Quelques questions de Semicerchio sur le «mandat social du poète» comme l’ont défini Walter Benjamin puis Franco Fortini. Je vais essayer d’y répondre, du point de vue que je crois fondé d’adopter quand il s’agit des problèmes de la parole.
Mon idée de la poésie, c’est que celle-ci est une transgression de la pensée conceptuelle dont l’effet est d’assurer le plein exercice de ce que cette pensée rend difficile, voire impossible: le sentiment de notre finitude essentielle, la satisfaction des besoins, des aspirations, que celle-ci nous fait éprouver, la perception du sens qu’elle sait trouver à la vie, une autre sorte de savoir, autrement dit, et un rapport enfin rétabli avec cet autrui que nous fait perdre de vue l’approche toujours abstraite et partielle de la connaissance qui analyse. Et comme ce projet n’est jamais tout à fait réalisable, parce que les poèmes qu’il croit avoir délivrés des catégories et des intentions de la visée conceptuelle sont aussitôt envahis par les rêveries du désir, lesquelles sont du concept encore, il y a – c’est là toujours mon idée – un second degré dans la poésie, qui est de prendre conscience de ce défaut des poèmes comme ils existent, d’estimer qu’ils sont moins de la poésie que de l’art, de tenter d’en comprendre les nombreux illusionnements. Un travail d’autocritique, mais qui demande évidemment le concours des lecteurs, lesquels sont trop souvent des complices qu’il faut aider à être lucides. Un travail qui ouvre donc un champ de déconstruction et reconstruction de la pensée dans les poèmes mais aussi bien dans la relation sociale: qui institue dans la société un espace de vérité.
Et de cet échange en devenir, de ce champ de parole sous le signe du poétique, je propose aussi de comprendre qu’ils sont notre seule réalité proprement humaine dans le gouffre d’une matière aux phénomènes privés de sens: notre seule réalité ou, pour mieux dire, notre seul être, dont la poésie est ainsi la cause. La poésie est l’offre d’alliance qu’un poète conscient de la difficulté de son entreprise offre à un lecteur dont il sait bien qu’il éprouve – étant conditionné lui aussi par les préjugés de sa langue – les mêmes contradictions que lui et les mêmes aspirations, mais souvent sans qu’il le comprenne. Une alliance pour un combat vers la pleine présence de la personne à soi-même, et qui connaîtra les mêmes périls et traversera les mêmes vicissitudes que le poète en sa première écriture mais fera cette fois de ces événements sa conscience active avec, même aux moments les plus durs, l’espérance, un jour à venir, d’une grande parole d’élucidation réciproque. Cette parole que Rimbaud a dite «Noël sur terre».
··········
_TRAVAIL À FAIRE_
[1] Relevez tous les noms de personnes mentionnés dans l'extrait sur la poésie.
[2] Répondez brièvement à ces questions sur l'extrait sur la poésie.
(a) Qui a défini le « mandat social du poète » ?
(b) Comment l'extrait qualifie-t-il trop souvent les lecteurs ?
(c) Quel nom Rimbaud a-t-il donné à la parole d'élucidation réciproque ?
[3] Restituez fidèlement le passage de l'extrait sur la poésie qui commence à « Quelques questions de » et se termine à « de la parole. ».
Les lignes ci-après sont tirées d'une source distincte.

_LIGNES FOURNIES_
··········
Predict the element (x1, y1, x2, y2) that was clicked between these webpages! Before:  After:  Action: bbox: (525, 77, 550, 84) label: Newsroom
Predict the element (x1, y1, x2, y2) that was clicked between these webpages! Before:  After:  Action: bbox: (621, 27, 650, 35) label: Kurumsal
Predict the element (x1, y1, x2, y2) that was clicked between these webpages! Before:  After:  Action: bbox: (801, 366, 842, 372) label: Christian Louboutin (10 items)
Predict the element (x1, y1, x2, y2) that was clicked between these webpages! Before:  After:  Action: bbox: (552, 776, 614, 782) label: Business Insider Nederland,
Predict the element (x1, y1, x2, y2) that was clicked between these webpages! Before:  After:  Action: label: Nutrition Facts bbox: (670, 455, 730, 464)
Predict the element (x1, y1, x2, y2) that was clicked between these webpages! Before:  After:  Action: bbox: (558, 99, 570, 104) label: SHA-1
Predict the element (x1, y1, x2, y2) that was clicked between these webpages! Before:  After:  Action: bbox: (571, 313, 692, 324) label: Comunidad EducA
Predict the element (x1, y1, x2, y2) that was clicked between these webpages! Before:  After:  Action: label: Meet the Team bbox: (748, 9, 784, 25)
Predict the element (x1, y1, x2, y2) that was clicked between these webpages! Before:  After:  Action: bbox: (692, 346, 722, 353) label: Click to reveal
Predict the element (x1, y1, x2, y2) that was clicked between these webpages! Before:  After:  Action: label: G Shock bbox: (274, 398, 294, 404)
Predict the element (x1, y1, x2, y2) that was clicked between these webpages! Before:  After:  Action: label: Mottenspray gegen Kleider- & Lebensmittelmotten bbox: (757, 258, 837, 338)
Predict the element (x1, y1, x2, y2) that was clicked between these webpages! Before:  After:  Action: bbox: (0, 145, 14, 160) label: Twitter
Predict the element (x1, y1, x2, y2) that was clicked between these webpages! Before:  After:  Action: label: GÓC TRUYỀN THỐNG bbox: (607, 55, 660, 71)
··········
_RÉPONSES ATTENDUES_
[1] Walter Benjamin, Franco Fortini, Rimbaud

[2]
(a) Walter Benjamin, puis Franco Fortini.
(b) Comme des complices qu'il faut aider à être lucides.
(c) « Noël sur terre ».

[3]
Quelques questions de Semicerchio sur le «mandat social du poète» comme l’ont défini Walter Benjamin puis Franco Fortini. Je vais essayer d’y répondre, du point de vue que je crois fondé d’adopter quand il s’agit des problèmes de la parole.